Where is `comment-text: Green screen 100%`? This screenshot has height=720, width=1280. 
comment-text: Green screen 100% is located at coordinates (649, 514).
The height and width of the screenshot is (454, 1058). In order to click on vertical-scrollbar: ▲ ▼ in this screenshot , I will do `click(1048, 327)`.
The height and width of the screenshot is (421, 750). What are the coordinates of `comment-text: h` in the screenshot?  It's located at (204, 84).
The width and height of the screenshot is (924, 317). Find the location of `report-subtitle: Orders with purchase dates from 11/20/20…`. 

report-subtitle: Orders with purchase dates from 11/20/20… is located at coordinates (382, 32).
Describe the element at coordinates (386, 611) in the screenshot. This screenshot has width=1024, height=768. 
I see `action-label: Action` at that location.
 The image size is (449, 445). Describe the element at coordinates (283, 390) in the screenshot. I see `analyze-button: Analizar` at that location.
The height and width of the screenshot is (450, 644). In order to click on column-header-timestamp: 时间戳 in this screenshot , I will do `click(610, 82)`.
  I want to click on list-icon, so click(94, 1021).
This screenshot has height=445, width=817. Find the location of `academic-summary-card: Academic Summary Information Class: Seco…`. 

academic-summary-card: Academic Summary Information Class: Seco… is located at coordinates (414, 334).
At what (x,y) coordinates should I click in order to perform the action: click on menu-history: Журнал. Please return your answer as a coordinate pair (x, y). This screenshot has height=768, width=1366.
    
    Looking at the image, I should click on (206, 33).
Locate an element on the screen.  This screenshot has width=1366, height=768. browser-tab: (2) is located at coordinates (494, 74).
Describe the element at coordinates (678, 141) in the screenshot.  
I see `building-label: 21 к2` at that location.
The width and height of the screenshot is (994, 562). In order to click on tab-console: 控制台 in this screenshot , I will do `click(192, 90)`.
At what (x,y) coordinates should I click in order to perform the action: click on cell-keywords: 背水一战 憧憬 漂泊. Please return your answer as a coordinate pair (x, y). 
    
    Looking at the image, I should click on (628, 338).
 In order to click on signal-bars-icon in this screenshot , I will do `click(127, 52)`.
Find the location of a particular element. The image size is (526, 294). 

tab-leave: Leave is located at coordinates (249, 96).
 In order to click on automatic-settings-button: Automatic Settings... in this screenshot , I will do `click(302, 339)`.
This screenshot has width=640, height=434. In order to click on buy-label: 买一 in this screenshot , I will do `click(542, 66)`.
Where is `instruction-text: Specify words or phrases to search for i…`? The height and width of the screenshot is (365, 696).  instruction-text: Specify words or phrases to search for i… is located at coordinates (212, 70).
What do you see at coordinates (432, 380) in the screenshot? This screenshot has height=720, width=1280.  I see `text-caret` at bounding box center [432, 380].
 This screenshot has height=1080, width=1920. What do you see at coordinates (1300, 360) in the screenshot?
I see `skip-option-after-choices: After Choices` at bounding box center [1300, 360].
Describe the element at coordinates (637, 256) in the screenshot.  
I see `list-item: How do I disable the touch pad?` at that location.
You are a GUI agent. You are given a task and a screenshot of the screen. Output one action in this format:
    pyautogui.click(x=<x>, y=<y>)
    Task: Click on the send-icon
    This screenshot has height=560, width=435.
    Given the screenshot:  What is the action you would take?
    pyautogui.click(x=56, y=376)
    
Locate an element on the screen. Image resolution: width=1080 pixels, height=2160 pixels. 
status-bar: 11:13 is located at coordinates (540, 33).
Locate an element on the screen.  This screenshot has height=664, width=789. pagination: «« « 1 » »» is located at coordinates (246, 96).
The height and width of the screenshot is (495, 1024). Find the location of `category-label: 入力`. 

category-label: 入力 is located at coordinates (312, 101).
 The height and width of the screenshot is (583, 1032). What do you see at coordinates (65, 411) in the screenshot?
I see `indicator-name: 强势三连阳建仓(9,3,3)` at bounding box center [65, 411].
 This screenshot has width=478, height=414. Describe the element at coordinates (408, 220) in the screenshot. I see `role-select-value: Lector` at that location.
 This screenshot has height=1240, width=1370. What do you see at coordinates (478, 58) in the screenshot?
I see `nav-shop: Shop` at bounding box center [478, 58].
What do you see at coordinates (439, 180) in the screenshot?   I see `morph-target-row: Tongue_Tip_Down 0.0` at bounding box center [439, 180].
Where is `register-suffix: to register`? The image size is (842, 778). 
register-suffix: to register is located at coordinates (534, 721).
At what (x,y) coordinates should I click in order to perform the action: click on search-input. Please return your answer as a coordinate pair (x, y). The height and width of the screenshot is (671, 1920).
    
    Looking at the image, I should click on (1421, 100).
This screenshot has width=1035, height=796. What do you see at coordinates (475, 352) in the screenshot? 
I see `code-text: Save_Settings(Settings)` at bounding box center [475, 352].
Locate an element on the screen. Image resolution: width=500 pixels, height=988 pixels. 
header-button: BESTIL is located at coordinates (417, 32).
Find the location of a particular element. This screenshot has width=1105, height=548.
====
Recast every line of the material above as a Markdown table with the columns "Row" and "Line", leaving out blank lines.

| Row | Line |
|---|---|
| 1 | Where is `comment-text: Green screen 100%`? This screenshot has height=720, width=1280.  |
| 2 | comment-text: Green screen 100% is located at coordinates (649, 514). |
| 3 | The height and width of the screenshot is (454, 1058). In order to click on vertical-scrollbar: ▲ ▼ in this screenshot , I will do `click(1048, 327)`. |
| 4 | The height and width of the screenshot is (421, 750). What are the coordinates of `comment-text: h` in the screenshot?  It's located at (204, 84). |
| 5 | The width and height of the screenshot is (924, 317). Find the location of `report-subtitle: Orders with purchase dates from 11/20/20…`.  |
| 6 | report-subtitle: Orders with purchase dates from 11/20/20… is located at coordinates (382, 32). |
| 7 | Describe the element at coordinates (386, 611) in the screenshot. This screenshot has width=1024, height=768.  |
| 8 | I see `action-label: Action` at that location. |
| 9 |  The image size is (449, 445). Describe the element at coordinates (283, 390) in the screenshot. I see `analyze-button: Analizar` at that location. |
| 10 | The height and width of the screenshot is (450, 644). In order to click on column-header-timestamp: 时间戳 in this screenshot , I will do `click(610, 82)`. |
| 11 |   I want to click on list-icon, so click(94, 1021). |
| 12 | This screenshot has height=445, width=817. Find the location of `academic-summary-card: Academic Summary Information Class: Seco…`.  |
| 13 | academic-summary-card: Academic Summary Information Class: Seco… is located at coordinates (414, 334). |
| 14 | At what (x,y) coordinates should I click in order to perform the action: click on menu-history: Журнал. Please return your answer as a coordinate pair (x, y). This screenshot has height=768, width=1366. |
| 15 |     Looking at the image, I should click on (206, 33). |
| 16 | Locate an element on the screen.  This screenshot has width=1366, height=768. browser-tab: (2) is located at coordinates (494, 74). |
| 17 | Describe the element at coordinates (678, 141) in the screenshot.   |
| 18 | I see `building-label: 21 к2` at that location. |
| 19 | The width and height of the screenshot is (994, 562). In order to click on tab-console: 控制台 in this screenshot , I will do `click(192, 90)`. |
| 20 | At what (x,y) coordinates should I click in order to perform the action: click on cell-keywords: 背水一战 憧憬 漂泊. Please return your answer as a coordinate pair (x, y).  |
| 21 |     Looking at the image, I should click on (628, 338). |
| 22 |  In order to click on signal-bars-icon in this screenshot , I will do `click(127, 52)`. |
| 23 | Find the location of a particular element. The image size is (526, 294).  |
| 24 | tab-leave: Leave is located at coordinates (249, 96). |
| 25 |  In order to click on automatic-settings-button: Automatic Settings... in this screenshot , I will do `click(302, 339)`. |
| 26 | This screenshot has width=640, height=434. In order to click on buy-label: 买一 in this screenshot , I will do `click(542, 66)`. |
| 27 | Where is `instruction-text: Specify words or phrases to search for i…`? The height and width of the screenshot is (365, 696).  instruction-text: Specify words or phrases to search for i… is located at coordinates (212, 70). |
| 28 | What do you see at coordinates (432, 380) in the screenshot? This screenshot has height=720, width=1280.  I see `text-caret` at bounding box center [432, 380]. |
| 29 |  This screenshot has height=1080, width=1920. What do you see at coordinates (1300, 360) in the screenshot? |
| 30 | I see `skip-option-after-choices: After Choices` at bounding box center [1300, 360]. |
| 31 | Describe the element at coordinates (637, 256) in the screenshot.   |
| 32 | I see `list-item: How do I disable the touch pad?` at that location. |
| 33 | You are a GUI agent. You are given a task and a screenshot of the screen. Output one action in this format: |
| 34 |     pyautogui.click(x=<x>, y=<y>) |
| 35 |     Task: Click on the send-icon |
| 36 |     This screenshot has height=560, width=435. |
| 37 |     Given the screenshot:  What is the action you would take? |
| 38 |     pyautogui.click(x=56, y=376) |
| 39 | Locate an element on the screen. Image resolution: width=1080 pixels, height=2160 pixels.  |
| 40 | status-bar: 11:13 is located at coordinates (540, 33). |
| 41 | Locate an element on the screen.  This screenshot has height=664, width=789. pagination: «« « 1 » »» is located at coordinates (246, 96). |
| 42 | The height and width of the screenshot is (495, 1024). Find the location of `category-label: 入力`.  |
| 43 | category-label: 入力 is located at coordinates (312, 101). |
| 44 |  The height and width of the screenshot is (583, 1032). What do you see at coordinates (65, 411) in the screenshot? |
| 45 | I see `indicator-name: 强势三连阳建仓(9,3,3)` at bounding box center [65, 411]. |
| 46 |  This screenshot has width=478, height=414. Describe the element at coordinates (408, 220) in the screenshot. I see `role-select-value: Lector` at that location. |
| 47 |  This screenshot has height=1240, width=1370. What do you see at coordinates (478, 58) in the screenshot? |
| 48 | I see `nav-shop: Shop` at bounding box center [478, 58]. |
| 49 | What do you see at coordinates (439, 180) in the screenshot?   I see `morph-target-row: Tongue_Tip_Down 0.0` at bounding box center [439, 180]. |
| 50 | Where is `register-suffix: to register`? The image size is (842, 778).  |
| 51 | register-suffix: to register is located at coordinates (534, 721). |
| 52 | At what (x,y) coordinates should I click in order to perform the action: click on search-input. Please return your answer as a coordinate pair (x, y). The height and width of the screenshot is (671, 1920). |
| 53 |     Looking at the image, I should click on (1421, 100). |
| 54 | This screenshot has width=1035, height=796. What do you see at coordinates (475, 352) in the screenshot?  |
| 55 | I see `code-text: Save_Settings(Settings)` at bounding box center [475, 352]. |
| 56 | Locate an element on the screen. Image resolution: width=500 pixels, height=988 pixels.  |
| 57 | header-button: BESTIL is located at coordinates (417, 32). |
| 58 | Find the location of a particular element. This screenshot has width=1105, height=548. |